O crescimento da frota pode ser significativo, porém, se o sistema de transportes for satisfatório e representar economia e conforto para o usuário, ele optará em deixar seu carro em casa nesses horários.
É preciso uma grande pesquisa nacional para saber o que o usuário do transporte individual precisaria para deixar seu carro em casa. E fazer o máximo para que isso ocorra, dando opções e elevando o custo do transporte individual até que ocorra o equilíbrio entre capacidade das vias e volume de tráfego.
A maioria dos sistemas de transporte coletivo não possuem segmentação. Mas isso é necessário. Tanto ter sistemas mais populares e mais baratos que a tarifa modal (ou até de graça, que é o que eu defendo), essencialmente para deslocamentos curtos intra-bairros, até um sistema coletivo de nível executivo porta-a-porta, que ofereça a um preço razoável um sistema que busque o usuário na porta de casa, leve até a um ônibus com alto padrão de conforto e expresso entre terminais, e aí faça o transbordo para outro sistema que o deixe na porta do seu local de destino.
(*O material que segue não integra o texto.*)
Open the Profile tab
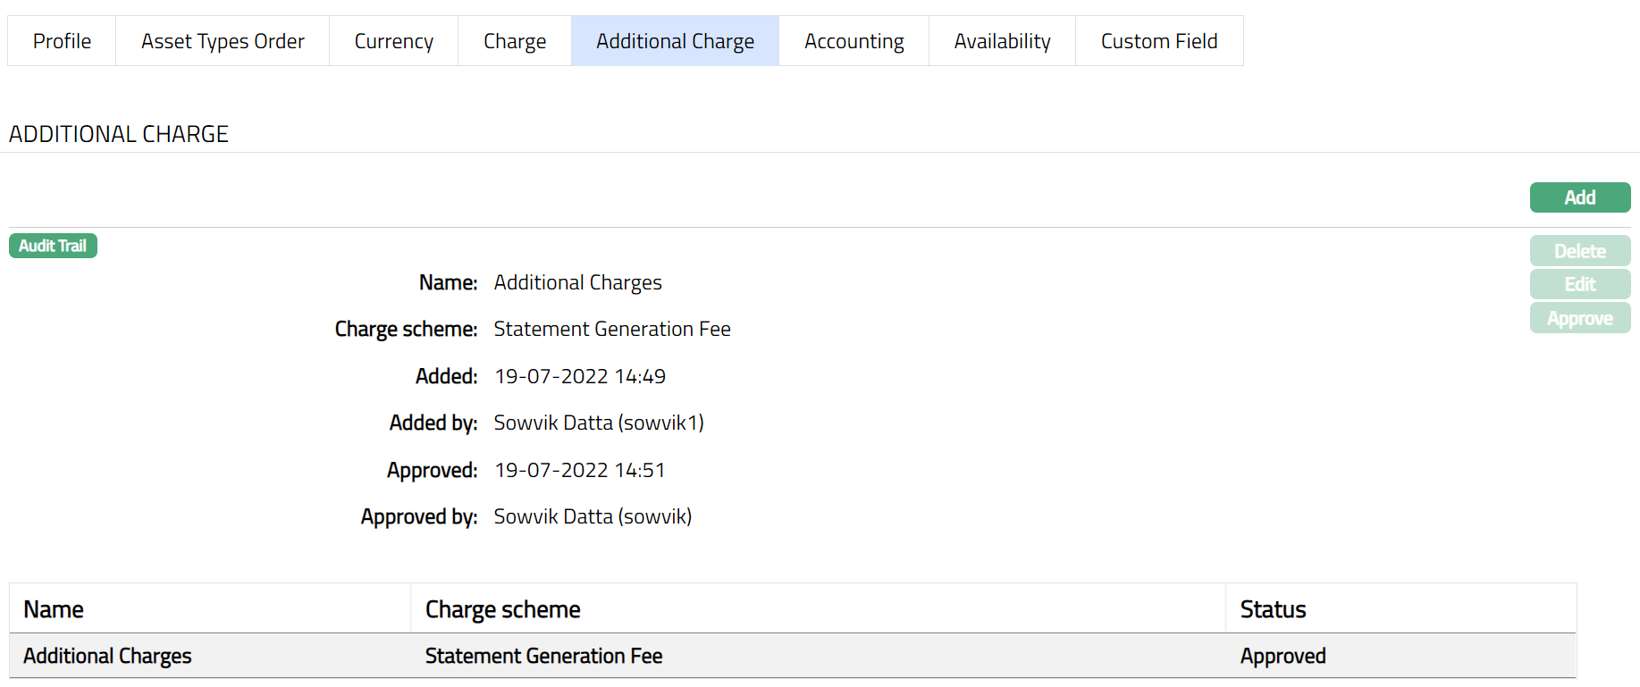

Tudo isso com tempo de viagem e preço que deixem a opção pelo carro muito ruim, ainda mais com a alternativa de se implementar pedágios urbanos nas áreas mais saturadas das cidades.
O debate sobre a qualidade do transporte deve ser intensificado pois é um atenuador da qualidade de vida de milhões de pessoas das grandes cidades, especialmente os moradores das periferias que levam até 4 horas diárias em deslocamentos (25% do tempo acordado).
PS: O percentual de crescimento de Rio Branco parece estar com erro de digitação.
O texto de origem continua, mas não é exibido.